*Provided text*:
● ● ●
Aerial view from 400 m by Walter Mittelholzer (1919)

Trasadingen has an area, As of 2006, of 4.1 km2. Of this area, 76.3% is used for agricultural purposes, while 12.2% is forested. Of the rest of the land, 11% is settled (buildings or roads) and the remainder (0.5%) is non-productive (rivers or lakes).

==Coat of arms==
The blazon of the municipal coat of arms is Argent, a Vine Vert fructed Azure issuant from a Cross pattee of the second and in chief dexter a Cross pattee Sable and sinister a Sickle proper.

==Demographics==
Trasadingen has a population (As of 2008) of 585, of which 13.7% are foreign nationals. Of the foreign population, (As of 2008), 61.7% are from Germany, 23.5% are from Italy, 1.2% are from Turkey, and 13.6% are from another country. Over the last 10 years the population has grown at a rate of 2.6%. Most of the population (As of 2000) speaks German (96.8%), with Italian being second most common ( 0.8%) and English being third ( 0.4%).

The age distribution of the population (As of 2008) is children and teenagers (0–19 years old) make up 23.8% of the population, while adults (20–64 years old) make up 59.1% and seniors (over 64 years old) make up 17.1%.

In the 2007 federal election the most popular party was the SVP which received 46.6% of the vote. The next two most popular parties were the SP (28.4%), and the FDP (25%) .

In Trasadingen about 83.5% of the population (between age 25–64) have completed either non-mandatory upper secondary education or additional higher education (either university or a Fachhochschule). In Trasadingen, As of 2007, 1.72% of the population attend kindergarten or another pre-school, 5.66% attend a Primary School, 3.95% attend a lower level Secondary School, and 2.23% attend a higher level Secondary School.

As of 2000, 21.7% of the population belonged to the Roman Catholic Church and 61.7% belonged to the Swiss Reformed Church.
● ● ●
*Extracted material*:
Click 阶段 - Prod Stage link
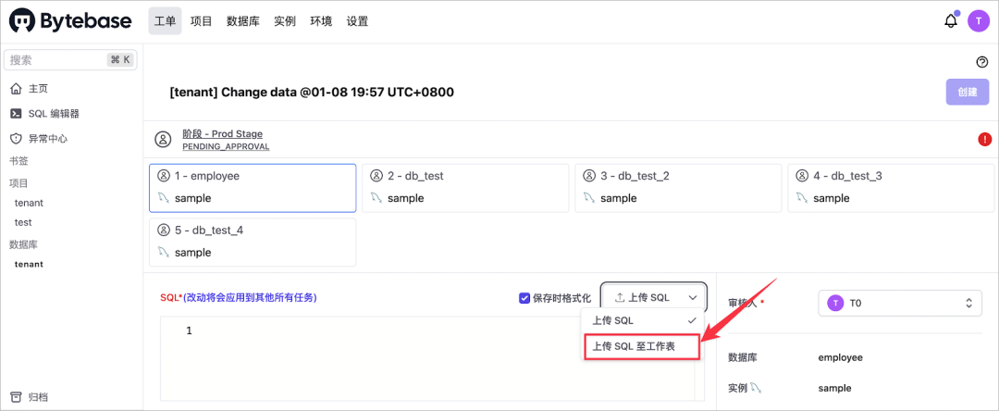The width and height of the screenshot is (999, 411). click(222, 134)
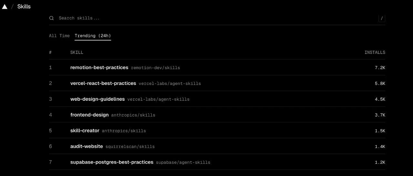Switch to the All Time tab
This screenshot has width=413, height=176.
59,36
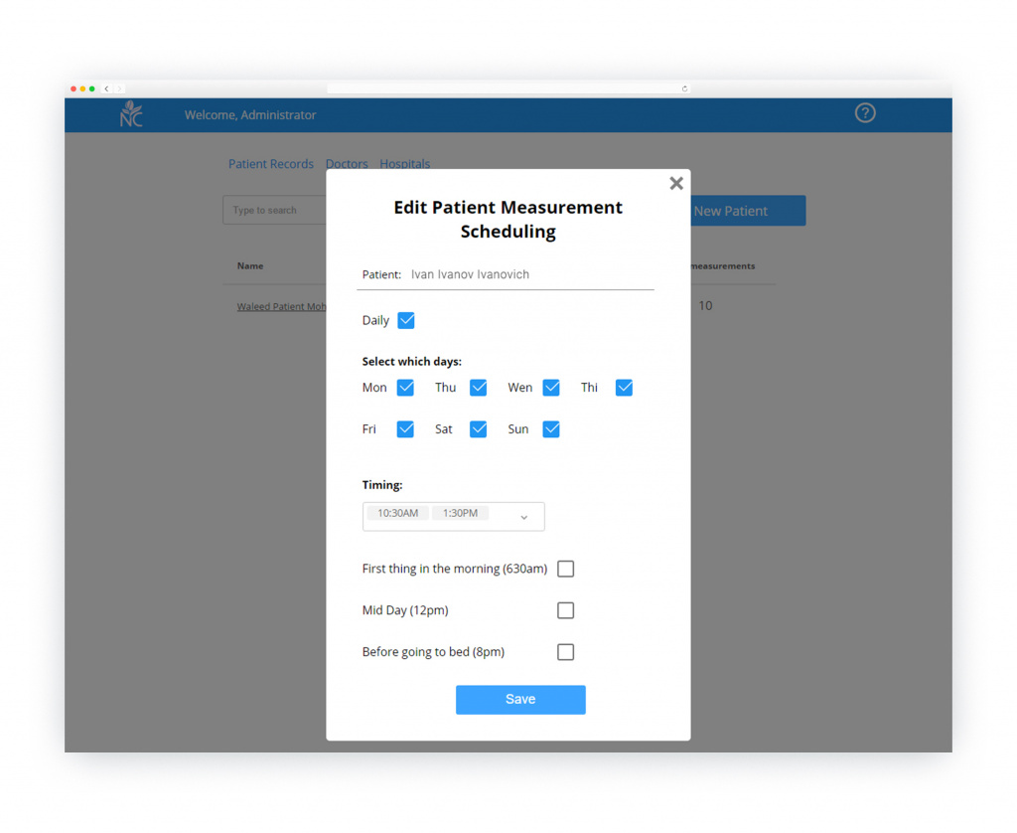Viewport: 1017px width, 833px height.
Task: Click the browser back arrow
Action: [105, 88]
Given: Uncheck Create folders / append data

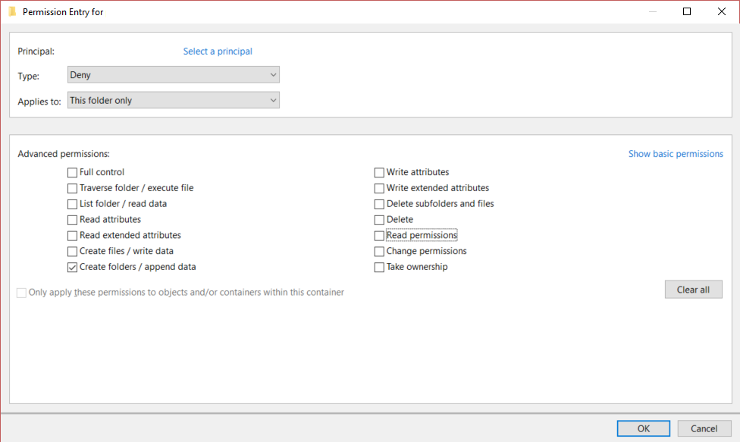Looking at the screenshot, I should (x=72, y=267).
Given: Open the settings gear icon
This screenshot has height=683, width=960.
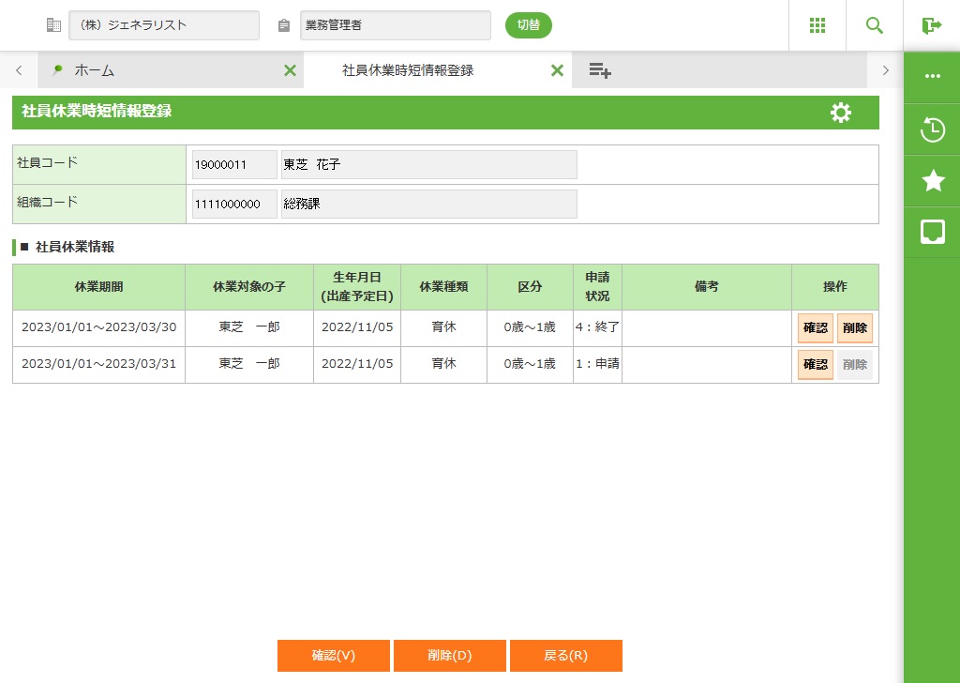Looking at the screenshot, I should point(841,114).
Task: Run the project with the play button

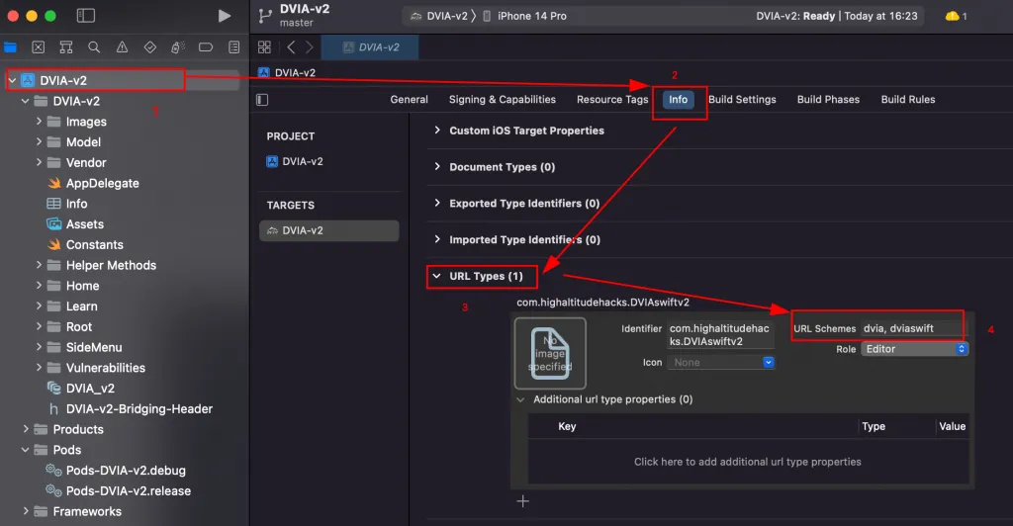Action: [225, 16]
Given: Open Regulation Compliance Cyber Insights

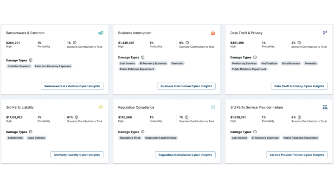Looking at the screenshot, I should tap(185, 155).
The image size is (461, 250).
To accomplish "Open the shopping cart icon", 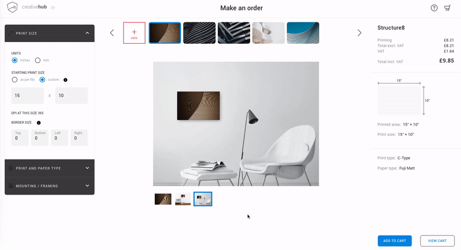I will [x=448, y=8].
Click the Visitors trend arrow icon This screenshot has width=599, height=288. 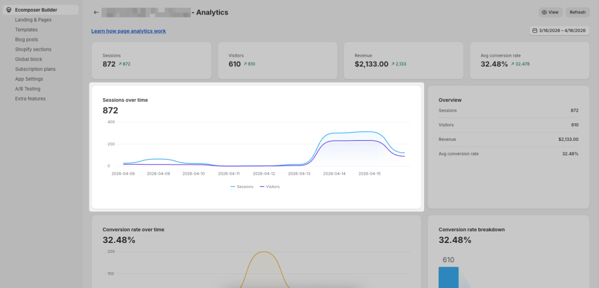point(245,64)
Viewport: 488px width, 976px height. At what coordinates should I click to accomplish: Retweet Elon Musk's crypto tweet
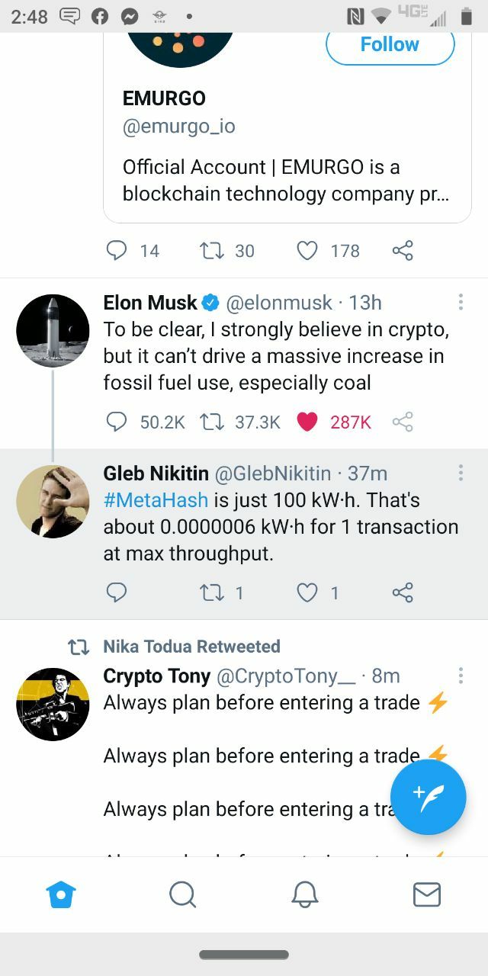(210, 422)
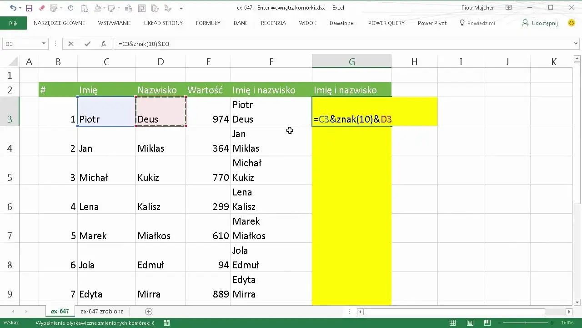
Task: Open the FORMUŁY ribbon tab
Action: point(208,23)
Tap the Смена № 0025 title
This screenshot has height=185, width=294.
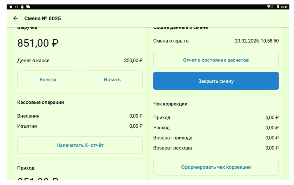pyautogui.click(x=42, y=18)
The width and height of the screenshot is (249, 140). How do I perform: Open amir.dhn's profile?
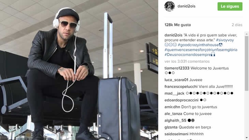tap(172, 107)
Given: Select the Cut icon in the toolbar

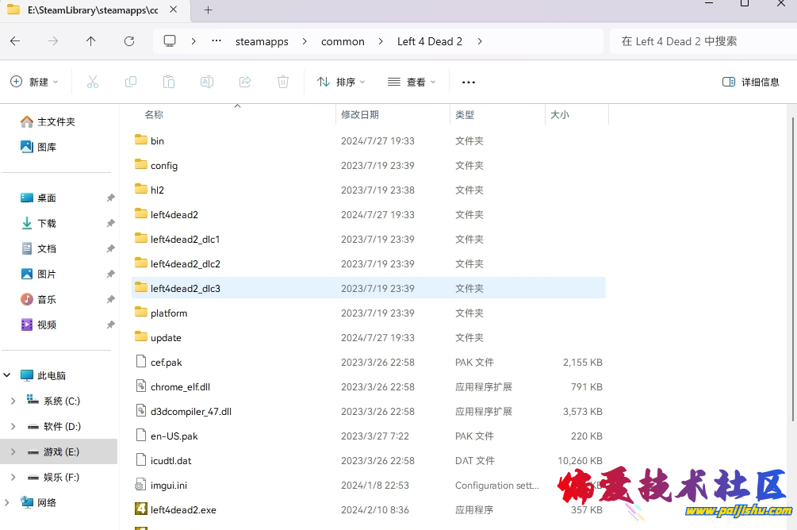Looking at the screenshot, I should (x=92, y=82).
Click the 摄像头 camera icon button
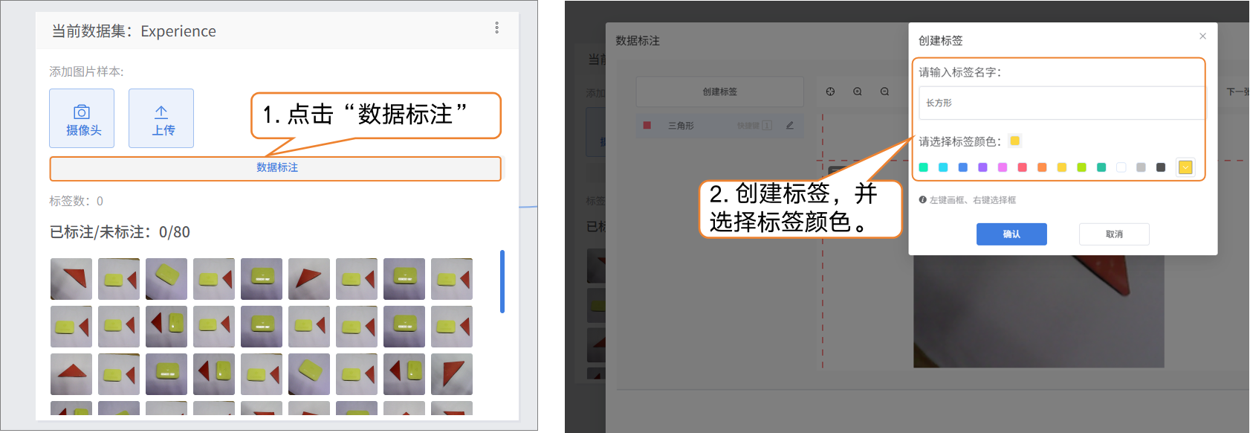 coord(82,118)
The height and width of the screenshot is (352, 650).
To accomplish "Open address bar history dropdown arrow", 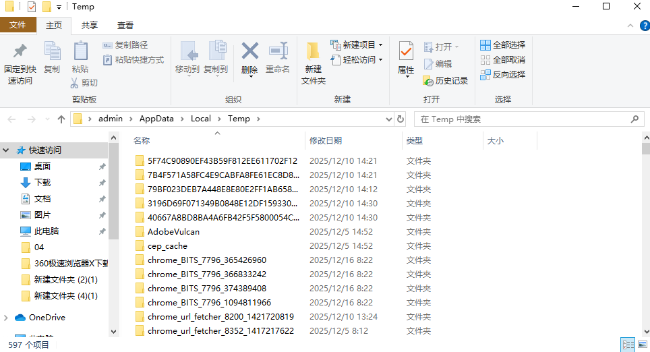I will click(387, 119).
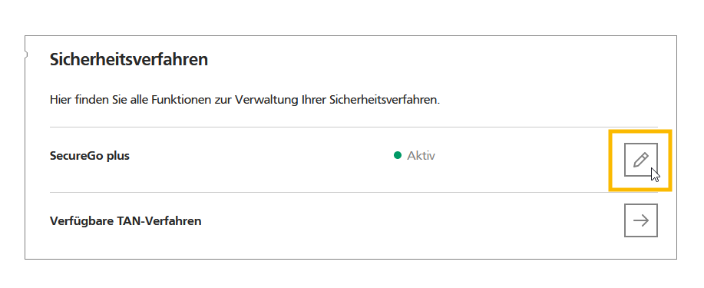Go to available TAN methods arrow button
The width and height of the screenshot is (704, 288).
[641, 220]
● ● ●
*Required work*: Can you extend the Trasadingen article above, picking up right after its final sentence?

*Task response*:
The historical population is given in the following table:

| year | population |
|---|---|
| 1990 | 560 |
| 2000 | 562 |

==Transportation==
There is a border crossing into Germany at Trasadingen town with Erzingen in Klettgau municipality, Baden-Württemberg state. Both have railway stations on the High Rhine Railway: and , respectively.

==Economy==
Trasadingen has an unemployment rate of 1.82%. As of 2005, there were 61 people employed in the primary economic sector and about 23 businesses involved in this sector. 93 people are employed in the secondary sector and there are 6 businesses in this sector. 74 people are employed in the tertiary sector, with 22 businesses in this sector.

As of 2008 the mid year average unemployment rate was 1%. There were 29 non-agrarian businesses in the municipality and 57% of the (non-agrarian) population was involved in the secondary sector of the economy while 43% were involved in the third. At the same time, 67.1% of the working population was employed full-time, and 32.9% was employed part-time. There were 158 residents of the municipality who were employed in some capacity, of which females made up 45.6% of the workforce. As of 2000 there were 82 residents who worked in the municipality, while 162 residents worked outside Trasadingen and 75 people commuted into the municipality for work.

As of 2008, there are 2 restaurants and the hospitality industry in Trasadingen employs 8 people.